[Directions]:
Copy the items word for word, from the line containing "Task: Toggle Drop Shadow effect visibility" through the end of the items, including both ends. Omit the pictures from your copy.

[Record extracts]:
======

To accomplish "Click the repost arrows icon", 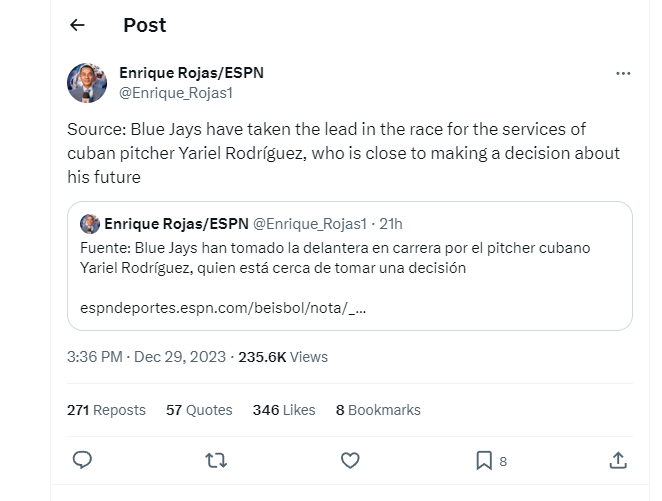I will pyautogui.click(x=215, y=460).
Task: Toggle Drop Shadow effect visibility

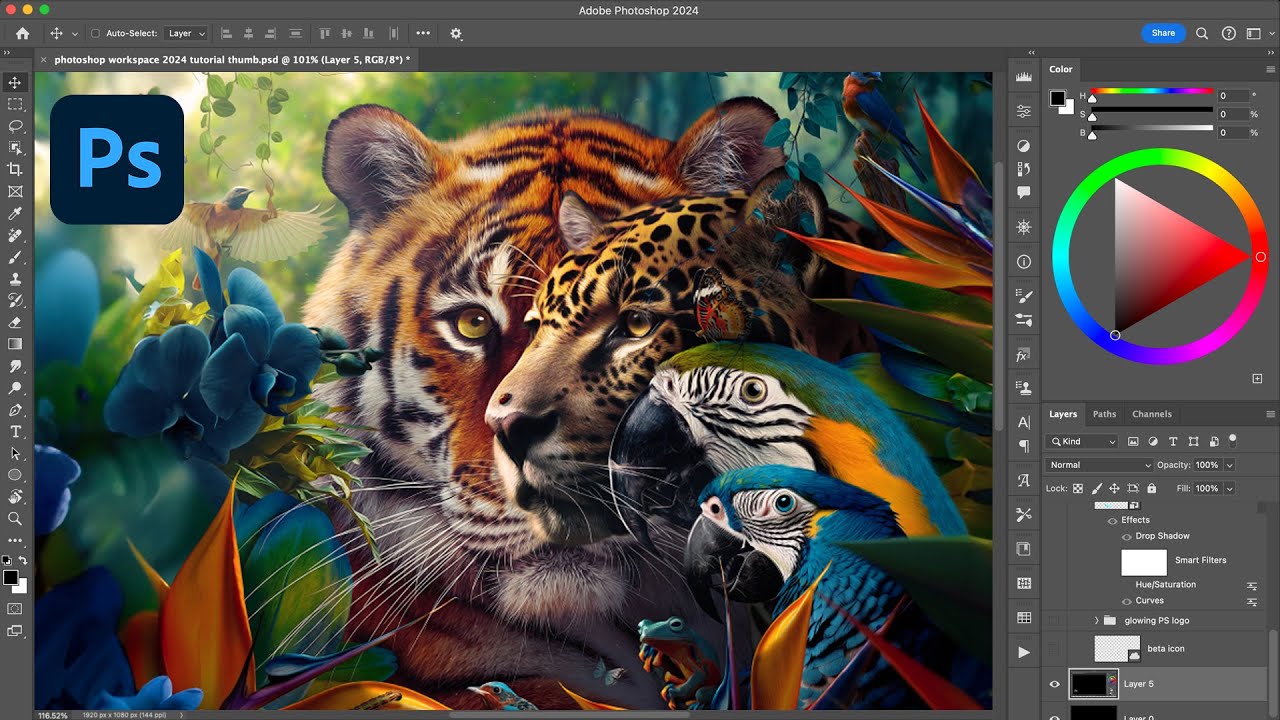Action: (x=1126, y=536)
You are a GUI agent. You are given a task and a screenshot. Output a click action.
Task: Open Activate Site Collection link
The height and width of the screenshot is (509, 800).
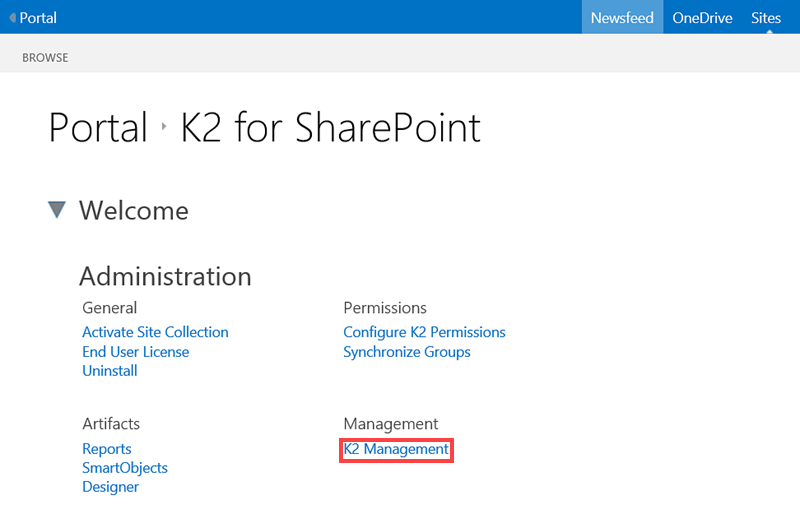(x=155, y=332)
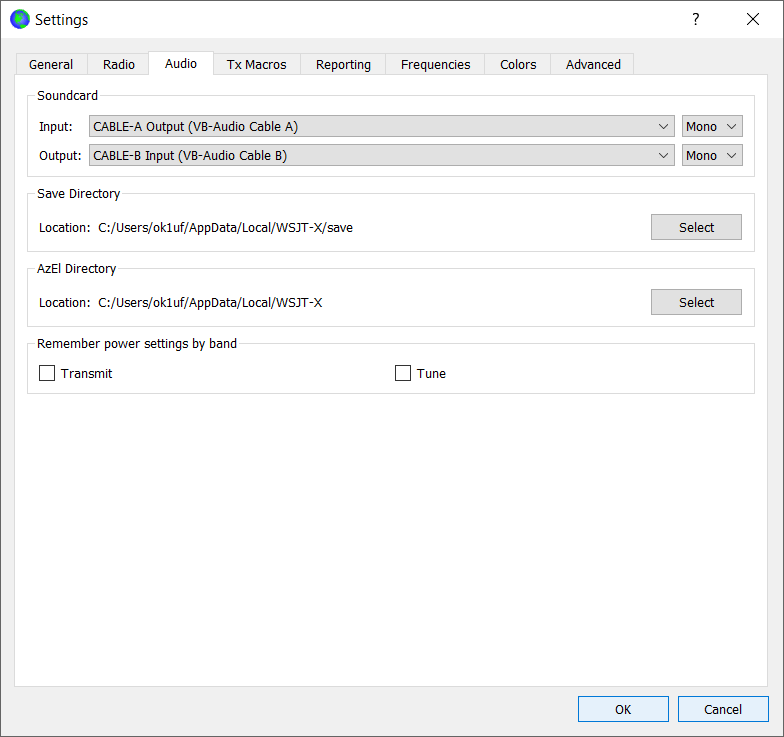Select the Audio tab

tap(181, 63)
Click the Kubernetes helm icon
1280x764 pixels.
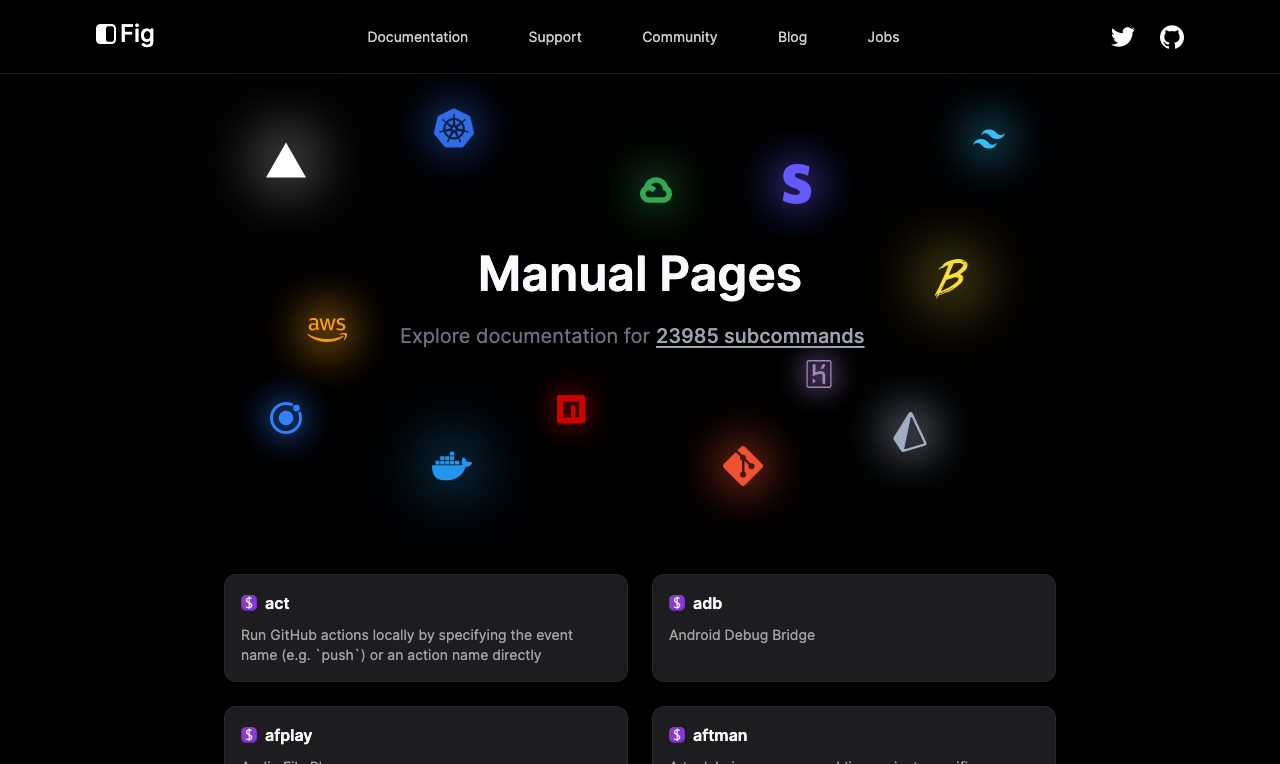click(x=454, y=129)
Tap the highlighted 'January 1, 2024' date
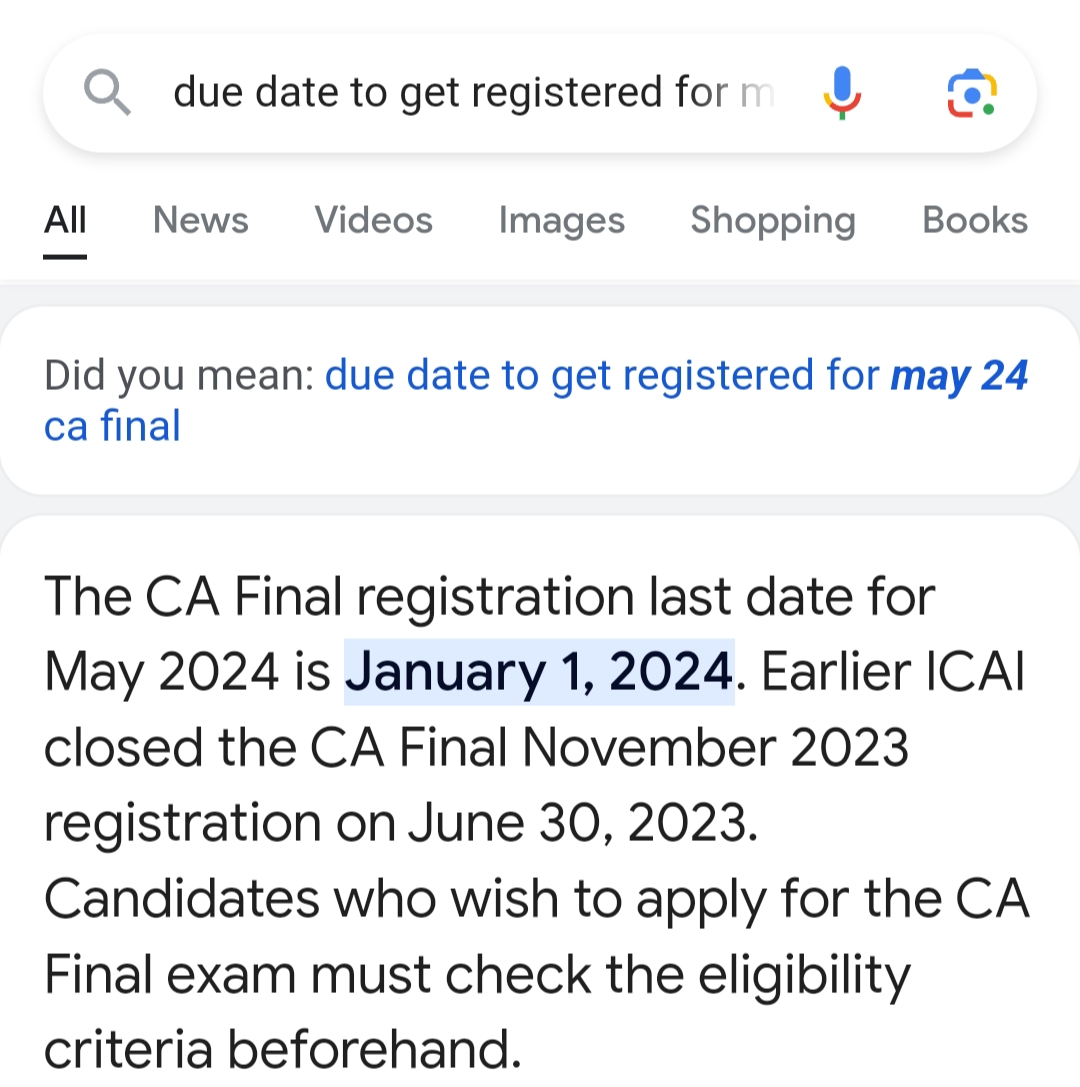 (539, 672)
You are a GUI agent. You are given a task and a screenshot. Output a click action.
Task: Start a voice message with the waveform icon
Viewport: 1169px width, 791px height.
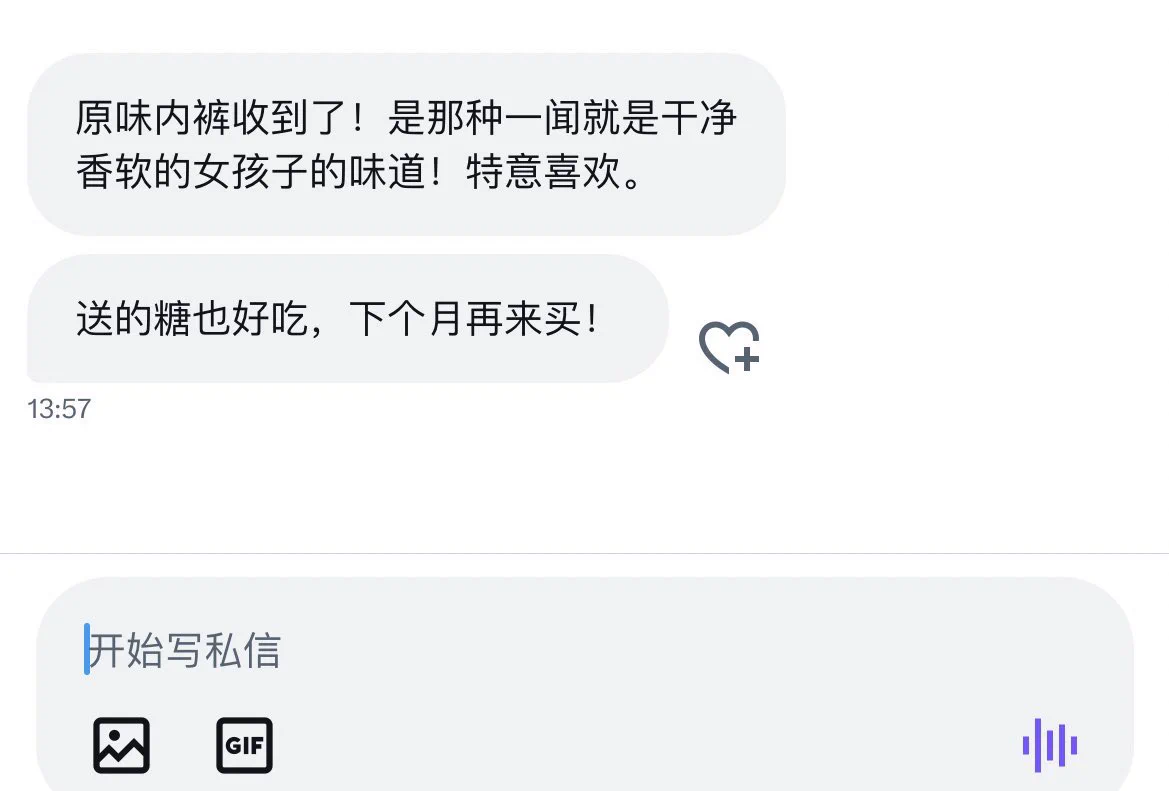pyautogui.click(x=1050, y=745)
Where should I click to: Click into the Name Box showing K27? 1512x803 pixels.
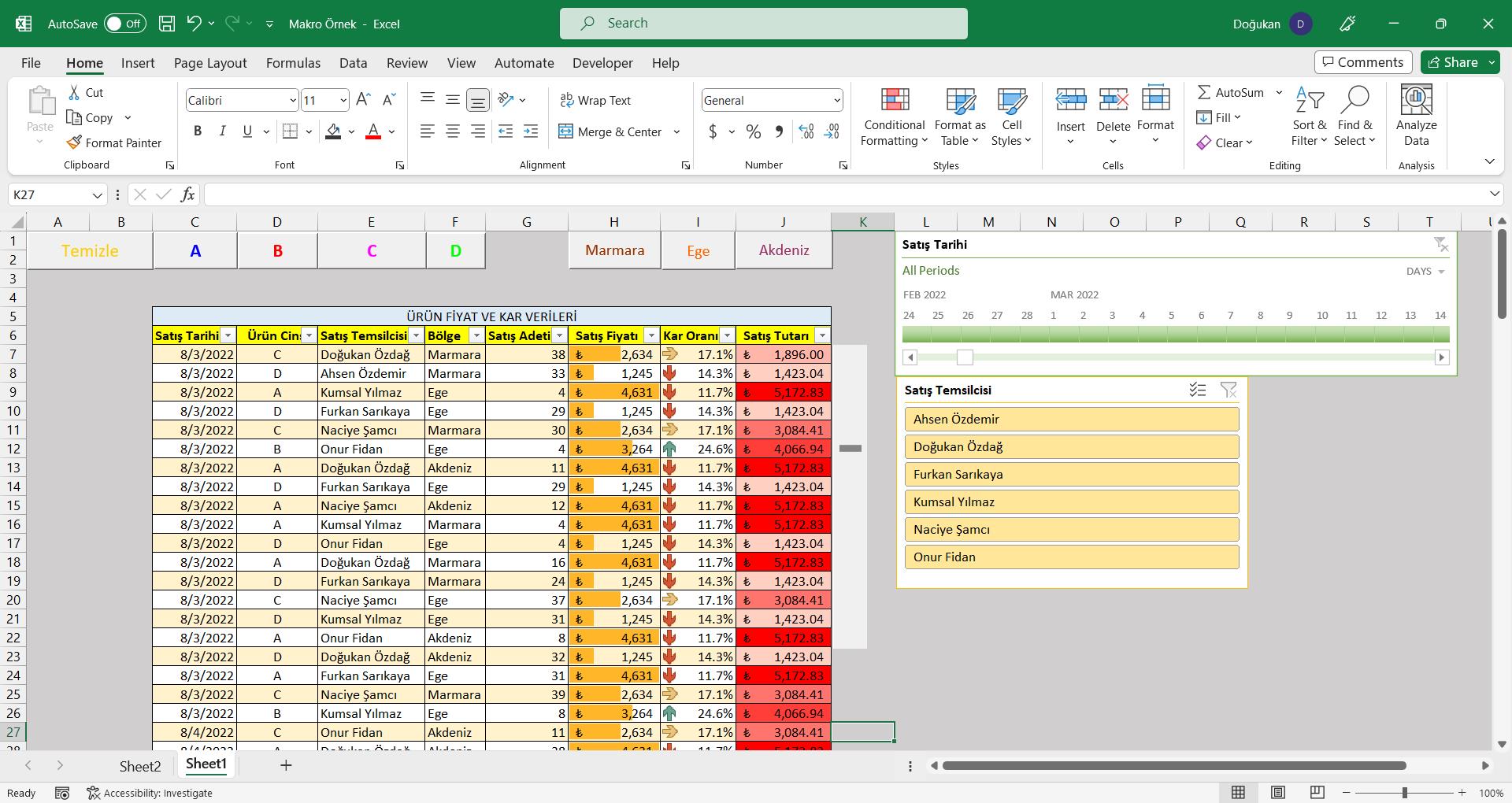pos(49,194)
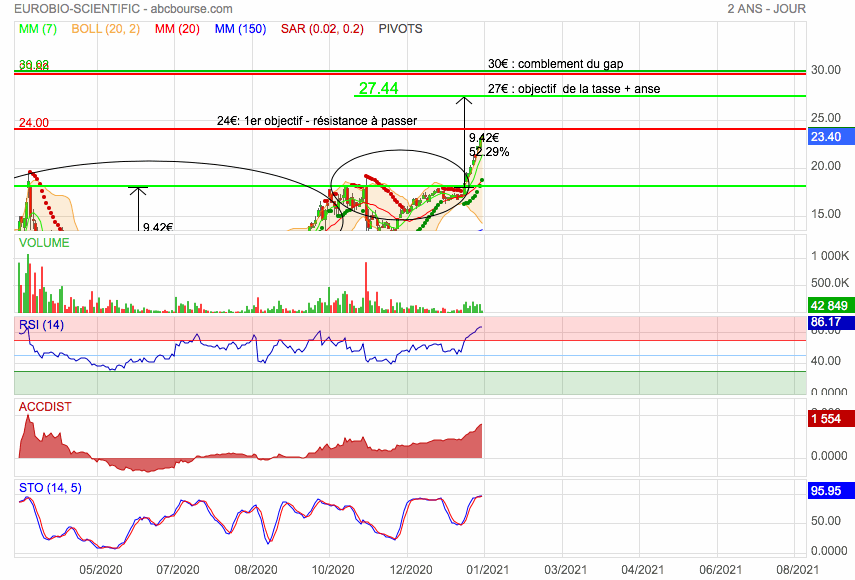This screenshot has width=855, height=580.
Task: Click the red 1 554 ACCDIST value tag
Action: pyautogui.click(x=826, y=421)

======

[Expected output]:
Task: Toggle Drop Shadow effect visibility

Action: (x=1126, y=536)
You are a GUI agent. You are given a task and a screenshot. Output a click action.
Task: Open Activate Site Collection link
The height and width of the screenshot is (509, 800).
(x=155, y=332)
Select the Audio tab

tap(181, 63)
Click the Kubernetes helm icon
1280x764 pixels.
click(x=454, y=129)
Tap the highlighted 'January 1, 2024' date
 (539, 672)
You are a GUI agent. You are given a task and a screenshot. Output a click action.
Task: Start a voice message with the waveform icon
Viewport: 1169px width, 791px height.
pyautogui.click(x=1050, y=745)
Where should I click to: Click into the Name Box showing K27? 1512x803 pixels.
pos(49,194)
This screenshot has width=855, height=580.
Task: Click the red 1 554 ACCDIST value tag
Action: pyautogui.click(x=826, y=421)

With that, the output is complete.